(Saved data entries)

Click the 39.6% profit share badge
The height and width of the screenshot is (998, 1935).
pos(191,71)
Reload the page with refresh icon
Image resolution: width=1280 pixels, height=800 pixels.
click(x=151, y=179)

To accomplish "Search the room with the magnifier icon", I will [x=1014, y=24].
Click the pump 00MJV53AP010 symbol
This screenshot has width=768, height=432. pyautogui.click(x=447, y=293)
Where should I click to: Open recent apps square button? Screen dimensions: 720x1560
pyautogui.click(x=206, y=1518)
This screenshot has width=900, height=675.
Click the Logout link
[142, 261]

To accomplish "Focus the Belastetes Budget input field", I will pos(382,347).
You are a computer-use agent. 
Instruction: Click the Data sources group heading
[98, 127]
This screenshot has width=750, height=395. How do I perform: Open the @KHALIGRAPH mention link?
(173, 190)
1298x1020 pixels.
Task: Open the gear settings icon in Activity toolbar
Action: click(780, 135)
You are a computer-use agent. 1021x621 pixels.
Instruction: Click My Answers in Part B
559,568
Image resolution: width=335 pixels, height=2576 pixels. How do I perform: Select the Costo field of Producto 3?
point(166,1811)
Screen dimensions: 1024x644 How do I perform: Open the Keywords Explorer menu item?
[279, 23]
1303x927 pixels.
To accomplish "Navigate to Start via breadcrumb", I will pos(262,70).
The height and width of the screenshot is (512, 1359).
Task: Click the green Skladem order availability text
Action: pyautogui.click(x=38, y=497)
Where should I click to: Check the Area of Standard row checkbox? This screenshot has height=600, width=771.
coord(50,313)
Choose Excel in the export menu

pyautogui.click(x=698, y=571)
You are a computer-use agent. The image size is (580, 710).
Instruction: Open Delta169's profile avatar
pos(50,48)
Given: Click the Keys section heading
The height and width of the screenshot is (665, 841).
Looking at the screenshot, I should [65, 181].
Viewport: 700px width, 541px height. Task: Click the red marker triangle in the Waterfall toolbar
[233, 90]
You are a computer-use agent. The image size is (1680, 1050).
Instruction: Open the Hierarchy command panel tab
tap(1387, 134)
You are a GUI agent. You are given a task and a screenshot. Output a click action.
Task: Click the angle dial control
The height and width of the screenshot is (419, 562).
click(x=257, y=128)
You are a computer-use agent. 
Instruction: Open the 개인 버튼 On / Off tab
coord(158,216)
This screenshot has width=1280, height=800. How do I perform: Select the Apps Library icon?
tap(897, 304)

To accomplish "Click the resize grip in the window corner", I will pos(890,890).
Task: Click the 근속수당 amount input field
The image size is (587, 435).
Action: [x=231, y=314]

**EXERCISE INSTRUCTIONS**
Every line of the entries that includes "agent" must be copied into the answer.

**TASK OUTPUT**
You are a computer-use agent. 
You are a computer-use agent. 1021x621 pixels.
You are a computer-use agent. The image size is (580, 710).
You are a computer-use agent. The image size is (1680, 1050).
You are a GUI agent. You are given a task and a screenshot. Output a click action.
You are a computer-use agent. 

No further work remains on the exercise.